Sevda’ya yangın ufaklık nihayet ortaya çıktı ve Servet’in hamileliğinin bu aşamada ortaya çıkacağı belli oldu. Tam takım mahkemede hazır olan Servet’le Yılmaz da birbirlerine bakışmalarından anlayacağımız üzere hüzünlüydü fakat kalpleri kırıktı. Aynı anda Servet’in hamileliğine ayan bizimkiler, mahkeme salonuna yetişecekler miydi? Tabii ki yetişemeyeceklerdi çünkü koşuyorlardı. Arabaları vardı, taksi diye bir şey vardı ama koşuyorlardı, evet.

Araba var, taksi var, var oğlu var ama tabana kuvvet. Evet.

Ve son sahne. Mahkeme salonuna biri dalar ama kim? Servet’in yüzünden kızgınlık ve şaşkınlık okunurken Yılmaz yüzünden sadece şaşkınlık okunuyordu bence. Bedir ve Alev olayın dışında kaldı. İkisinden biri olabilir mi?

Bu bölümde çok eğlendim açıkçası. Saadet ve Sevda’nın birbirlerine takılmaları olsun, Muzaffer amca’nın efsane çıkışları olsun, şakalar komiklikler fevkaladenin fevkindeydi.

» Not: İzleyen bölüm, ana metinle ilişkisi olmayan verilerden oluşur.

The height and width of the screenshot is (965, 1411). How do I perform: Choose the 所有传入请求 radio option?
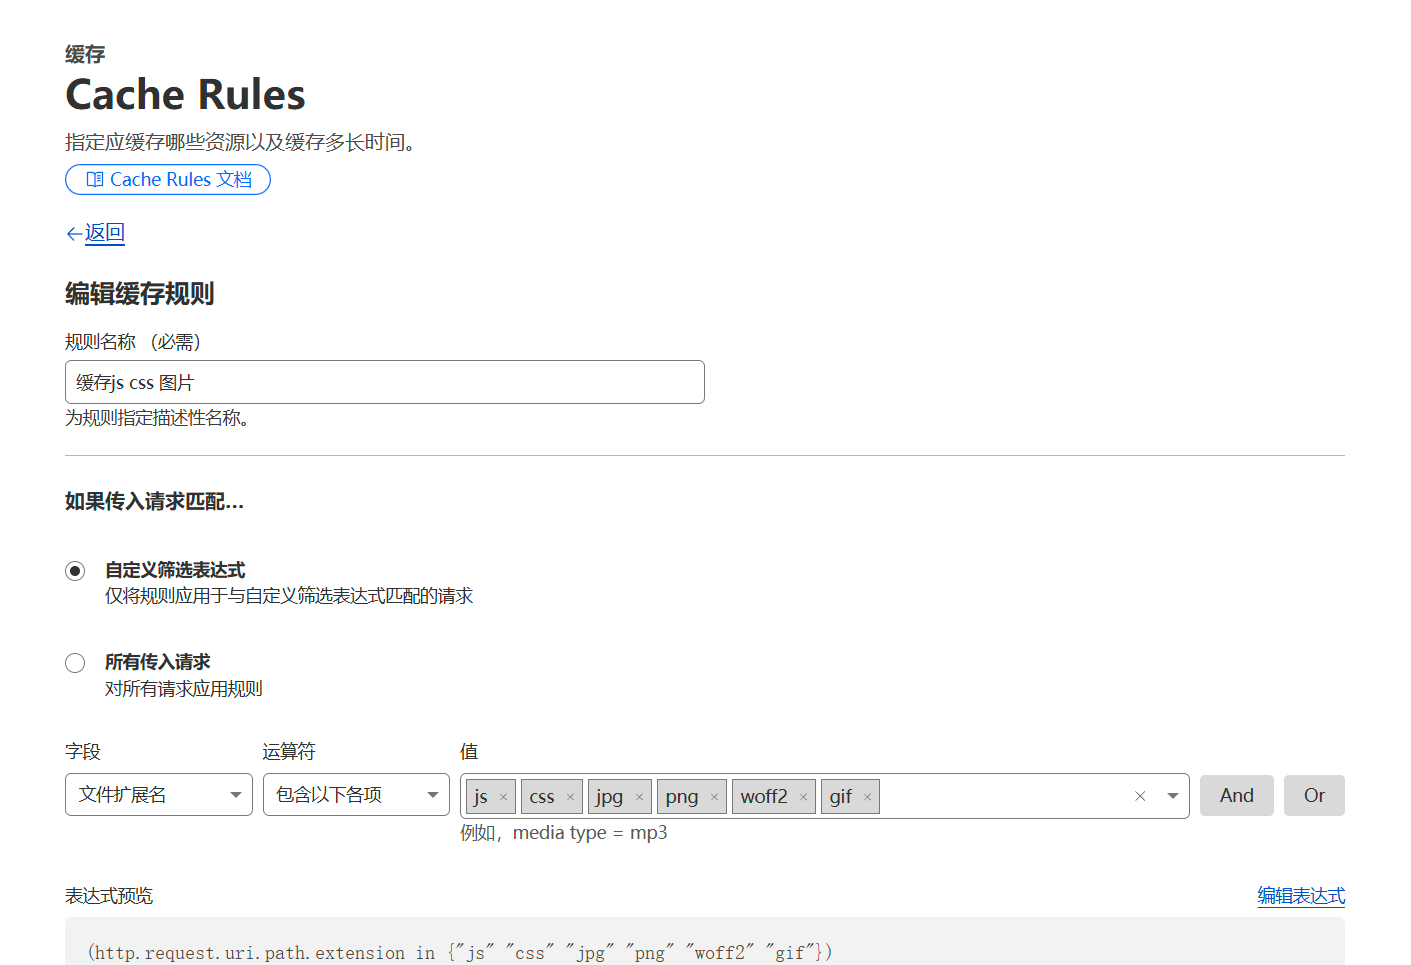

Yılmaz’la Servet çok fazla bağırıyor yalnız, o sahnelerde biraz kopup gittim aslında birbirlerine âşık oldukları gerçeğinden. Saadet nihayet aşırı alık tavrından sıyrıldı, tatlı mı tatlı bir şeye dönüştü. Timuçin Esen her sahnenin hakkını veriyor, komediyse komedi dramsa dram. Bennu Yıldırımlar’la olan sahnelerinde gözlerimi ekrandan bir an olsun alamıyorum.

Gönül İşleri gittikçe güzelleşiyor, gittikçe olmamışlıkları düzeliyor. Kaç bölümdür kaybolmayan hamilelik sonucu kağıdı, birkaç klişe, mahkeme salonuna koşarak gitmeleri gibi abuk durumlara da nazar boncuğu diyelim.

Sonuna kadar okuduğunuz için teşekkür ederim. Haftaya görüşmek üzere!